Your task:
Copy every line below. Do not alter any of them.

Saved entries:
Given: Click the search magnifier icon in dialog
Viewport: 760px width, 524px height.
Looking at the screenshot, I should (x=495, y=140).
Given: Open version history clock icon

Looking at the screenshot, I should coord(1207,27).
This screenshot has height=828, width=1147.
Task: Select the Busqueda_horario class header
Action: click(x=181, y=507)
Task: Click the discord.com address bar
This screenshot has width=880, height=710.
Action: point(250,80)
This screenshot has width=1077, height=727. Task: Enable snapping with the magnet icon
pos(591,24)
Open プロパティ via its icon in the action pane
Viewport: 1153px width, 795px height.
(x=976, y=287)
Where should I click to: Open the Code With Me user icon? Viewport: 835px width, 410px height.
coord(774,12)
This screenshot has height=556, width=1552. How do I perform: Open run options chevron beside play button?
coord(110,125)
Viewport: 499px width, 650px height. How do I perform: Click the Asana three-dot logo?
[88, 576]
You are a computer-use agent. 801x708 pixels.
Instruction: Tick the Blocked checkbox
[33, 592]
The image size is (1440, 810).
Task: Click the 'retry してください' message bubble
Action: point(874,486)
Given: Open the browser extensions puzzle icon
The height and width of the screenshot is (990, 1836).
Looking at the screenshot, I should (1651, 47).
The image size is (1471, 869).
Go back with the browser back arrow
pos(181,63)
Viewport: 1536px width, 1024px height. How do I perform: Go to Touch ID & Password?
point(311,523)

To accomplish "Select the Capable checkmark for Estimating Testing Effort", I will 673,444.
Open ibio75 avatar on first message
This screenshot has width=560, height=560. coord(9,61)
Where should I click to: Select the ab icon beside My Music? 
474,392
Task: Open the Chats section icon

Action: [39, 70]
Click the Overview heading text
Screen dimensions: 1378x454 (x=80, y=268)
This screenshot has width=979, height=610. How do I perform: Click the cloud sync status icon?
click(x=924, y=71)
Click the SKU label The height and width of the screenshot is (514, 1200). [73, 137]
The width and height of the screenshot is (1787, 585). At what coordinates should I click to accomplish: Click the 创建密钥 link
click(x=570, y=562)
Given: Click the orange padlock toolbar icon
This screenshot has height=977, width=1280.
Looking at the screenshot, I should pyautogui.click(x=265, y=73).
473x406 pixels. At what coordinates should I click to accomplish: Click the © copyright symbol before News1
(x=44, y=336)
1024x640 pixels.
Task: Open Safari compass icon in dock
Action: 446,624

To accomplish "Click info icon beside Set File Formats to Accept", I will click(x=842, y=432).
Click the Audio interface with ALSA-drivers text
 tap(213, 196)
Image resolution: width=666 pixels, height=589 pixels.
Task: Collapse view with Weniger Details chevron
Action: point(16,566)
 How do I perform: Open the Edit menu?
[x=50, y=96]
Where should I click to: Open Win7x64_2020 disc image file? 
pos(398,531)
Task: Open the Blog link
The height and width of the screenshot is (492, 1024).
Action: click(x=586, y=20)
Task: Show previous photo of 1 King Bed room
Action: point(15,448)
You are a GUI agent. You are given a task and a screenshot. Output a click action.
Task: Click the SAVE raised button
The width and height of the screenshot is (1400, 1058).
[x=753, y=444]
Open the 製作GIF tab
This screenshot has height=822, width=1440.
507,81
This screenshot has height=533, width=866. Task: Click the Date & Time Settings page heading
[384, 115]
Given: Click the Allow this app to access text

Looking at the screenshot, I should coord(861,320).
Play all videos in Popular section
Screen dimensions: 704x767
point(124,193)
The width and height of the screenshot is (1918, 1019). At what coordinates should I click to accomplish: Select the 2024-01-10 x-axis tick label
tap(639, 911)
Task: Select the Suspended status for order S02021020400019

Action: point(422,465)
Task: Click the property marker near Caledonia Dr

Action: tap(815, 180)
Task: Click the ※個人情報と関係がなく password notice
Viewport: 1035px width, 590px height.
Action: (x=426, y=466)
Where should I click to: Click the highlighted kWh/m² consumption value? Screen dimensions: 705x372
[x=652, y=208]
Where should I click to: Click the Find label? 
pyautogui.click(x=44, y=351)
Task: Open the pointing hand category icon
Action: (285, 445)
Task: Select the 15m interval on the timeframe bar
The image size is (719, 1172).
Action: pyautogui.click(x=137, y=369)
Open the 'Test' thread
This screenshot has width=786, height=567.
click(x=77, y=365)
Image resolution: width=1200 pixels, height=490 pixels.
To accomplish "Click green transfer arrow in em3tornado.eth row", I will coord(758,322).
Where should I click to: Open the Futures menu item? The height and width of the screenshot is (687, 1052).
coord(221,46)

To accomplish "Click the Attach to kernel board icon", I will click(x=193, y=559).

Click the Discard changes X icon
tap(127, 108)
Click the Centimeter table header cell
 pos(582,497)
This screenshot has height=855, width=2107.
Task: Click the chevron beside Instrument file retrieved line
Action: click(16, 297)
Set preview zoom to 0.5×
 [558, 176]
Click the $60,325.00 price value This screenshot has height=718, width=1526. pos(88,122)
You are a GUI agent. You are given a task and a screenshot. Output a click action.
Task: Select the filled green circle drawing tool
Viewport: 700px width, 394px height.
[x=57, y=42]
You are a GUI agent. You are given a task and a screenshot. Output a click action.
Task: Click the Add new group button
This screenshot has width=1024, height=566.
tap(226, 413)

Answer space:
Given: Click the search magnifier icon in dialog
Viewport: 760px width, 524px height.
Looking at the screenshot, I should (x=495, y=140).
Given: Open version history clock icon

Looking at the screenshot, I should coord(1207,27).
This screenshot has height=828, width=1147.
Task: Select the Busqueda_horario class header
Action: click(x=181, y=507)
Task: Click the discord.com address bar
This screenshot has width=880, height=710.
Action: point(250,80)
This screenshot has width=1077, height=727. Task: Enable snapping with the magnet icon
pos(591,24)
Open プロパティ via its icon in the action pane
Viewport: 1153px width, 795px height.
(x=976, y=287)
Where should I click to: Open the Code With Me user icon? Viewport: 835px width, 410px height.
coord(774,12)
This screenshot has height=556, width=1552. How do I perform: Open run options chevron beside play button?
coord(110,125)
Viewport: 499px width, 650px height. How do I perform: Click the Asana three-dot logo?
[88, 576]
You are a computer-use agent. 801x708 pixels.
Instruction: Tick the Blocked checkbox
[33, 592]
The image size is (1440, 810).
Task: Click the 'retry してください' message bubble
Action: point(874,486)
Given: Open the browser extensions puzzle icon
The height and width of the screenshot is (990, 1836).
Looking at the screenshot, I should (1651, 47).
The image size is (1471, 869).
Go back with the browser back arrow
pos(181,63)
Viewport: 1536px width, 1024px height. How do I perform: Go to Touch ID & Password?
point(311,523)

To accomplish "Select the Capable checkmark for Estimating Testing Effort", I will 673,444.
Open ibio75 avatar on first message
This screenshot has width=560, height=560. coord(9,61)
Where should I click to: Select the ab icon beside My Music? 
474,392
Task: Open the Chats section icon

Action: [39, 70]
Click the Overview heading text
Screen dimensions: 1378x454 (x=80, y=268)
This screenshot has width=979, height=610. How do I perform: Click the cloud sync status icon?
click(x=924, y=71)
Click the SKU label The height and width of the screenshot is (514, 1200). [73, 137]
The width and height of the screenshot is (1787, 585). At what coordinates should I click to accomplish: Click the 创建密钥 link
click(x=570, y=562)
Given: Click the orange padlock toolbar icon
This screenshot has height=977, width=1280.
Looking at the screenshot, I should pyautogui.click(x=265, y=73).
473x406 pixels. At what coordinates should I click to accomplish: Click the © copyright symbol before News1
(x=44, y=336)
1024x640 pixels.
Task: Open Safari compass icon in dock
Action: 446,624

To accomplish "Click info icon beside Set File Formats to Accept", I will click(x=842, y=432).
Click the Audio interface with ALSA-drivers text
 tap(213, 196)
Image resolution: width=666 pixels, height=589 pixels.
Task: Collapse view with Weniger Details chevron
Action: point(16,566)
 How do I perform: Open the Edit menu?
[x=50, y=96]
Where should I click to: Open Win7x64_2020 disc image file? 
pos(398,531)
Task: Open the Blog link
The height and width of the screenshot is (492, 1024).
Action: click(x=586, y=20)
Task: Show previous photo of 1 King Bed room
Action: point(15,448)
You are a GUI agent. You are given a task and a screenshot. Output a click action.
Task: Click the SAVE raised button
The width and height of the screenshot is (1400, 1058).
[x=753, y=444]
Open the 製作GIF tab
This screenshot has height=822, width=1440.
507,81
This screenshot has height=533, width=866. Task: Click the Date & Time Settings page heading
[384, 115]
Given: Click the Allow this app to access text

Looking at the screenshot, I should coord(861,320).
Play all videos in Popular section
Screen dimensions: 704x767
point(124,193)
The width and height of the screenshot is (1918, 1019). At what coordinates should I click to accomplish: Select the 2024-01-10 x-axis tick label
tap(639, 911)
Task: Select the Suspended status for order S02021020400019

Action: point(422,465)
Task: Click the property marker near Caledonia Dr

Action: tap(815, 180)
Task: Click the ※個人情報と関係がなく password notice
Viewport: 1035px width, 590px height.
Action: (x=426, y=466)
Where should I click to: Click the highlighted kWh/m² consumption value? Screen dimensions: 705x372
[x=652, y=208]
Where should I click to: Click the Find label? 
pyautogui.click(x=44, y=351)
Task: Open the pointing hand category icon
Action: (285, 445)
Task: Select the 15m interval on the timeframe bar
The image size is (719, 1172).
Action: pyautogui.click(x=137, y=369)
Open the 'Test' thread
This screenshot has width=786, height=567.
click(x=77, y=365)
Image resolution: width=1200 pixels, height=490 pixels.
To accomplish "Click green transfer arrow in em3tornado.eth row", I will coord(758,322).
Where should I click to: Open the Futures menu item? The height and width of the screenshot is (687, 1052).
coord(221,46)

To accomplish "Click the Attach to kernel board icon", I will click(x=193, y=559).

Click the Discard changes X icon
tap(127, 108)
Click the Centimeter table header cell
 pos(582,497)
This screenshot has height=855, width=2107.
Task: Click the chevron beside Instrument file retrieved line
Action: click(16, 297)
Set preview zoom to 0.5×
 [558, 176]
Click the $60,325.00 price value This screenshot has height=718, width=1526. pos(88,122)
You are a GUI agent. You are given a task and a screenshot. Output a click action.
Task: Select the filled green circle drawing tool
Viewport: 700px width, 394px height.
[x=57, y=42]
You are a GUI agent. You are given a task and a screenshot. Output a click action.
Task: Click the Add new group button
This screenshot has width=1024, height=566.
tap(226, 413)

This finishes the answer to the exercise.